La façon dont TEE se définit elle-même, sur son site, est également intéressante. Les FAQ le déclarent sans embages que "Take Eat Easy is a website powered by a recommendation engine that visually inspires busy foodies to order dishes online" (http://www.takeeateasy.be/fr/faq). De côté, l'histoire qui nous est racontée (la légende de l'aventure) nous apprend que "...Take Eat Easy est une start-up foodie et technologique, faisant le lien entre les restaurants les plus demandés, des coursiers passionnés, et des clients désireux de se faire livrer des repas de qualité" (http://www.takeeateasy.be/fr/about). Enfin, les coursiers ont droit à un autre pitch: "En sélectionnant uniquement les meilleurs restaurants, et en optimisant constamment nos algorithmes de dispatching, Take Eat Easy permet à n'importe qui de se faire livrer les meilleurs plats de la ville, le plus rapidement possible" (http://www.takeeateasy.be/fr/devenir-coursier). A la lecture de ces présentations, on ne peut qu'être étonné de la variété des points de vue, de la hiérarchie entre les parties prenantes, qui semble aléatoire, de la faible présence du client final et de la prédominance de la composante "technologique". Ces définitions nous disent néanmoins que la vitesse de livraison est une des valeurs prédominantes.

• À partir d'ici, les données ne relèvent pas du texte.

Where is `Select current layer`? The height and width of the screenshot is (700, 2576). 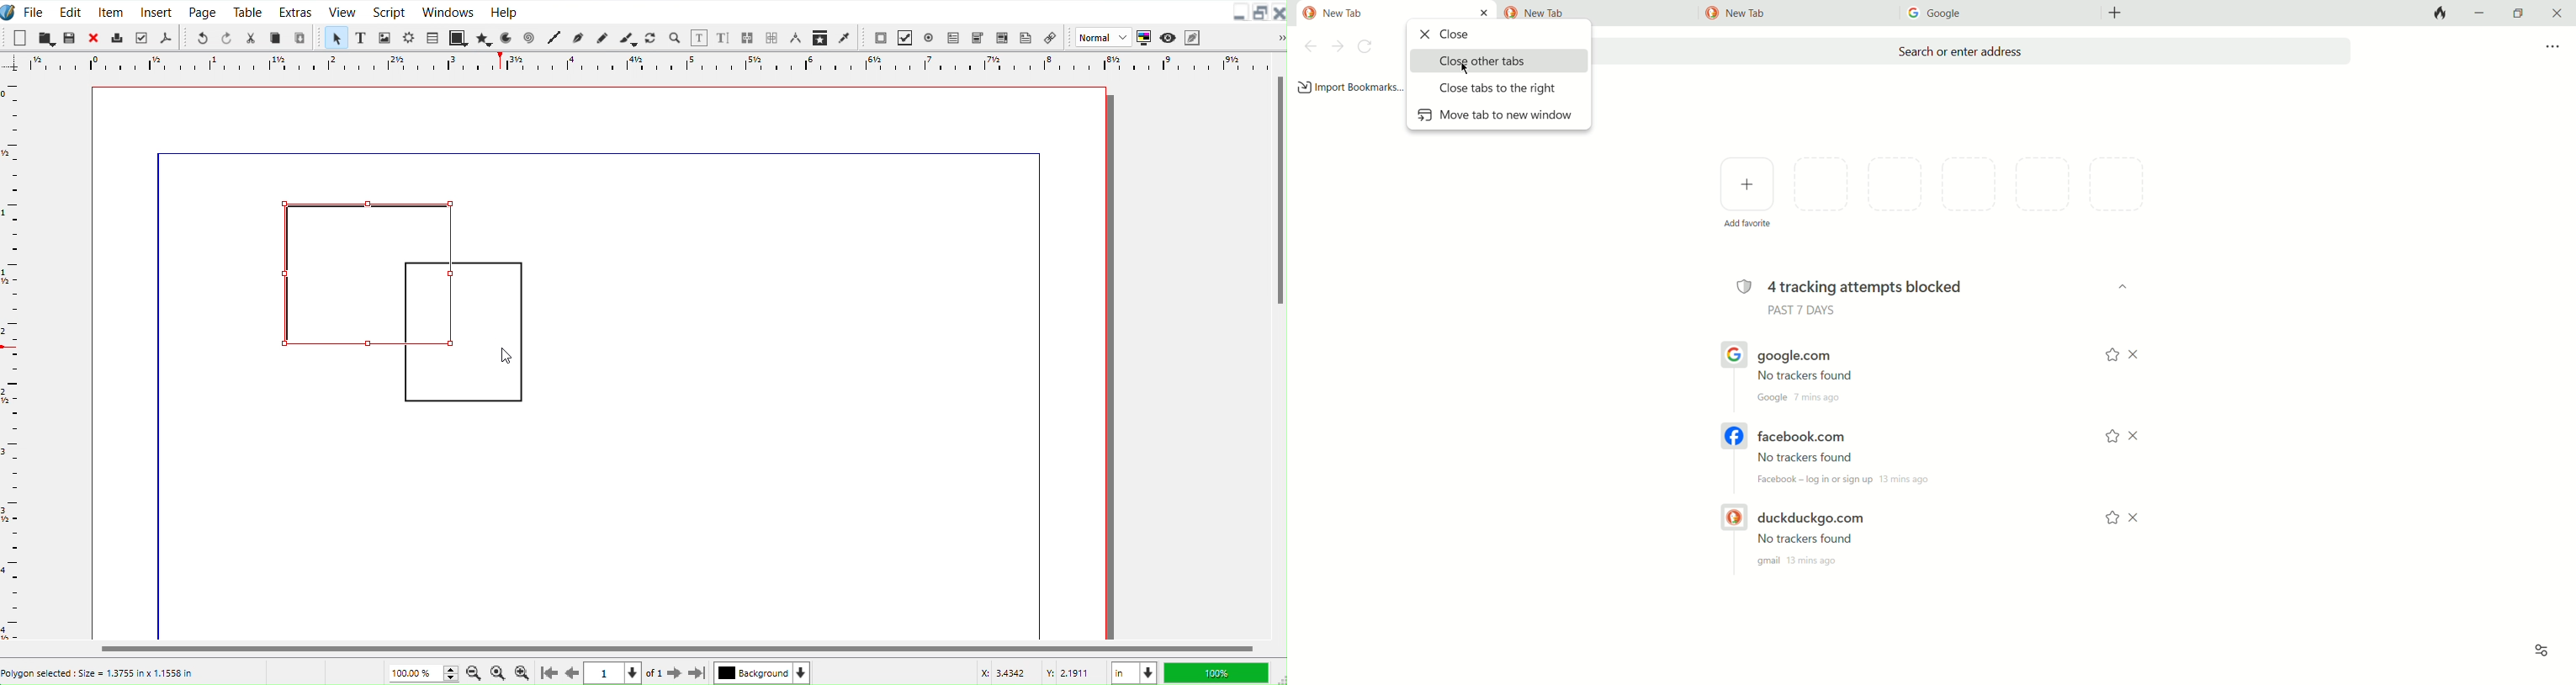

Le site Web s'impose comme le canal de communication prioritaire avec les parties prenantes (clients, coursiers, restaurateurs). La promesse faite aux clients que la livraison sera "verte" et uniquement réalisée par des cyclistes sportifs (pas de vélos électriques), ainsi que les conditions imposées aux coursiers, nous montre que ces derniers sont aussi un canal de communication. Et même si les quelques rares traces que j'ai jusqu'à présent exploitées ne le montrent pas de manière évidente, il est fort probable que la presse (au sens large - on- et off-line) et le bouche à oreilles, dans leur attention au phénomène des start-ups, sont également un canal de communication.
En termes de relations avec les clients, on peut noter une invitation lancée aux clients d'adhérer aux valeurs portées par Take Eat Easy. Celles qui se dégagent à ce stade sont l'esprit d'entreprise et de start-up et la culture du "ce que je veux c'est possible, tout de suite". On imagine aussi que l'entreprise est dans une dynamique d'acquisition de clients, mais je n'ai pas encore trouvé d'indices à ce sujet. Enfin, au-delà de la communication "corporate" et commerciale, TEE propose à ses clients une communication centralisée, de type 1 à beaucoup (1 to m), même si le "1" est surtout un rôle et pas une personne.
J'ai également noté des différences significatives de traitement entre les différentes parties prenantes du projet (clients, coursiers et restaurateurs), réellement porteuses de sens. J'y reviendrai dans de prochains épisodes, mais je peux déjà lever le voile sur quelques constats. Les priorités de TEE se focalisent sur les coursiers, puis sur les clients et semblent délaisser les restaurateurs, quand bien même ce sont les plus grands contributeurs au cash-flow...
Enfin, le sentiment qui prédomine jusqu'ici, et qui n'a pas sa place sur le modèle d'affaires, est que l'entreprise Take Eat Easy est une entreprise plus intéressée par le développement et la mise en place de son "outil de production" plutôt que par le développement du marché et de la clientèle. Mais je reviendrai également sur cet aspect.